Goyal Aman, Sulaiman Samia Aziz, Alaarag Abdallah, Hoshan Waseem, Goyal Priya, Shah Viraj, Daoud Mohamed, Mahalwar Gauranga, Sheikh Abu Baker
Department of Internal Medicine, Cleveland Clinic Foundation, Cleveland, OH 44195, United States.
School of Medicine, The University of Jordan, Amman 11942, Jordan.
World J Cardiol. 2025 Aug 26;17(8):110489. doi: 10.4330/wjc.v17.i8.110489.
The integration of sophisticated large language models (LLMs) into healthcare has recently garnered significant attention due to their ability to leverage deep learning techniques to process vast datasets and generate contextually accurate, human-like responses. These models have been previously applied in medical diagnostics, such as in the evaluation of oral lesions. Given the high rate of missed diagnoses in pericarditis, LLMs may support clinicians in generating differential diagnoses-particularly in atypical cases where risk stratification and early identification are critical to preventing serious complications such as constrictive pericarditis and pericardial tamponade.

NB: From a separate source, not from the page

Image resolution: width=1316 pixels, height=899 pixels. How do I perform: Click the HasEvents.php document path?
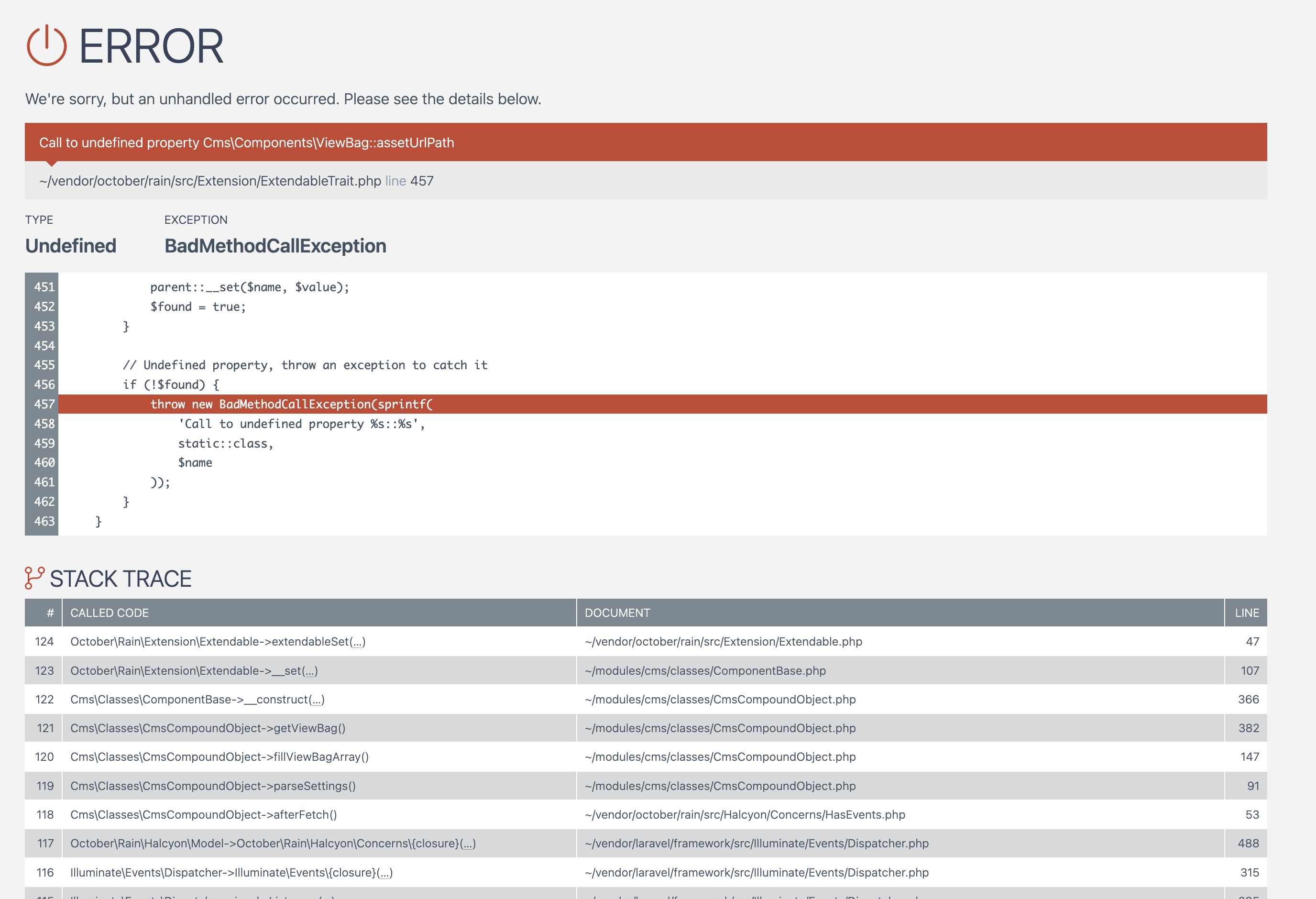pos(745,815)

To compare the accuracy of LLMs in assisting the diagnosis of pericarditis as risk stratification tools.
A PubMed search was conducted using the keyword "pericarditis", applying filters for "case reports". Data from relevant cases were extracted. Inclusion criteria consisted of English-language reports involving patients aged 18 years or older with a confirmed diagnosis of acute pericarditis. The diagnostic capabilities of ChatGPT o1 and DeepThink-R1 were assessed by evaluating whether pericarditis was included in the top three differential diagnoses and as the sole provisional diagnosis. Each case was classified as either "yes" or "no" for inclusion.
From the initial search, 220 studies were identified, of which 16 case reports met the inclusion criteria. In assessing risk stratification for acute pericarditis, ChatGPT o1 correctly identified the condition in 10 of 16 cases (62.5%) in the differential diagnosis and in 8 of 16 cases (50.0%) as the provisional diagnosis. DeepThink-R1 identified it in 8 of 16 cases (50.0%) and 6 of 16 cases (37.5%), respectively. ChatGPT o1 demonstrated higher accuracy than DeepThink-R1 in identifying pericarditis.
Further research with larger sample sizes and optimized prompt engineering is warranted to improve diagnostic accuracy, particularly in atypical presentations.
复杂的大语言模型(LLMs)融入医疗保健领域最近备受关注,因为它们能够利用深度学习技术处理大量数据集,并生成上下文准确、类似人类的回应。这些模型此前已应用于医学诊断,如口腔病变评估。鉴于心包炎漏诊率高,大语言模型可能有助于临床医生进行鉴别诊断,特别是在非典型病例中,风险分层和早期识别对于预防诸如缩窄性心包炎和心包填塞等严重并发症至关重要。
比较大语言模型作为风险分层工具辅助诊断心包炎的准确性。
使用关键词“心包炎”在PubMed上进行搜索,并筛选“病例报告”。提取相关病例的数据。纳入标准包括涉及18岁及以上确诊急性心包炎患者的英文报告。通过评估心包炎是否被列入前三个鉴别诊断以及作为唯一的临时诊断来评估ChatGPT o1和DeepThink-R1的诊断能力。每个病例根据是否纳入分为“是”或“否”。
从初步搜索中,识别出220项研究,其中16篇病例报告符合纳入标准。在评估急性心包炎的风险分层时,ChatGPT o1在鉴别诊断中16例中的10例(62.5%)正确识别病情,在临时诊断中16例中的8例(50.0%)正确识别。DeepThink-R1分别在16例中的8例(50.0%)和16例中的6例(37.5%)中识别出病情。ChatGPT o1在识别心包炎方面表现出比DeepThink-R1更高的准确性。
有必要进行更大样本量和优化提示工程的进一步研究,以提高诊断准确性,特别是在非典型表现中。